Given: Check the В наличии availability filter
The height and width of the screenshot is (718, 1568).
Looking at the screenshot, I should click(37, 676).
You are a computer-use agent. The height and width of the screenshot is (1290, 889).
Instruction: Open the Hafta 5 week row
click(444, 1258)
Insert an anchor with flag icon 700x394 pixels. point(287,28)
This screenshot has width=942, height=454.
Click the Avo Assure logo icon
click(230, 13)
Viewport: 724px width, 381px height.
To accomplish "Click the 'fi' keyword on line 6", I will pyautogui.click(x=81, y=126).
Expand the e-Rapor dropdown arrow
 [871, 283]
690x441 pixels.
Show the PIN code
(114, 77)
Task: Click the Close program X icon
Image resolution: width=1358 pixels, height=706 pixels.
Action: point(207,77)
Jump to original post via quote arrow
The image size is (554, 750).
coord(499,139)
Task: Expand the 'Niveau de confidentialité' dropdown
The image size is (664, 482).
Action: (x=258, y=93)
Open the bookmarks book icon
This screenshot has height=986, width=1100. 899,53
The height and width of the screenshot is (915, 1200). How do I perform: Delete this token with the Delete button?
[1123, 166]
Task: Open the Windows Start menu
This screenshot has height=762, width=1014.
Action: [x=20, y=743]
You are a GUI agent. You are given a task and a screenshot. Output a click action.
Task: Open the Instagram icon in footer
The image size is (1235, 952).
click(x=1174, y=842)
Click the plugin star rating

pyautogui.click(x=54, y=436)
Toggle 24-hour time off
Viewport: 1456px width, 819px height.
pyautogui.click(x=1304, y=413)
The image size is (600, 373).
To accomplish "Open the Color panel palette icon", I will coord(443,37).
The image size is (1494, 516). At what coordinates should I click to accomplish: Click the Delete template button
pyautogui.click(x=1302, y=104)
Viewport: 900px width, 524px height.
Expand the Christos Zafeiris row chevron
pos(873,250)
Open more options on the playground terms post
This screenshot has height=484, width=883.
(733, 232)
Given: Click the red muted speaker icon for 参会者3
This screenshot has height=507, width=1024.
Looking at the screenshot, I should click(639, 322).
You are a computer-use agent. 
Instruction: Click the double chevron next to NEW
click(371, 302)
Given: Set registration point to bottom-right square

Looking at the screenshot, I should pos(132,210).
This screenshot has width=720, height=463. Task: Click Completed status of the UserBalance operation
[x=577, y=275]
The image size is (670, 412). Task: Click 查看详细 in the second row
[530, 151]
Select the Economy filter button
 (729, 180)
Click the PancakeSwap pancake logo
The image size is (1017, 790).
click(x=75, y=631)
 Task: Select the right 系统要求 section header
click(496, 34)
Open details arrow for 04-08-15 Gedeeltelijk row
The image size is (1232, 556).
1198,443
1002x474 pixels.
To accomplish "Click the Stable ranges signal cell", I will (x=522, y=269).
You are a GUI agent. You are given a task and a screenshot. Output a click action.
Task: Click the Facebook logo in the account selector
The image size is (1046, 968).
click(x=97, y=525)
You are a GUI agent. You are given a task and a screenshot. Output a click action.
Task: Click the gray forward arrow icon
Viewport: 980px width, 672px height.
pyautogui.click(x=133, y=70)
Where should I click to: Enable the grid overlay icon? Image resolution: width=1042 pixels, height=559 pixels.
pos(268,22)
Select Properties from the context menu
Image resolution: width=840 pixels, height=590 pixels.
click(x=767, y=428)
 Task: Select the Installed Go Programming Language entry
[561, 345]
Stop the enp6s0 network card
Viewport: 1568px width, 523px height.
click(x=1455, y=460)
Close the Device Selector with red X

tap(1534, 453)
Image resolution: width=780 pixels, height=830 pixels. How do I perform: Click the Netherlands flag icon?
◇ ◇ ◇
→ **The task**
Rename "availability" to "stock" in the data from its first line through the line containing "Insert an anchor", inclusive, and give back only those lines with nothing else changed.

→ **Reply**
Given: Check the В наличии stock filter
The height and width of the screenshot is (718, 1568).
Looking at the screenshot, I should click(37, 676).
You are a computer-use agent. The height and width of the screenshot is (1290, 889).
Instruction: Open the Hafta 5 week row
click(444, 1258)
Insert an anchor with flag icon 700x394 pixels. point(287,28)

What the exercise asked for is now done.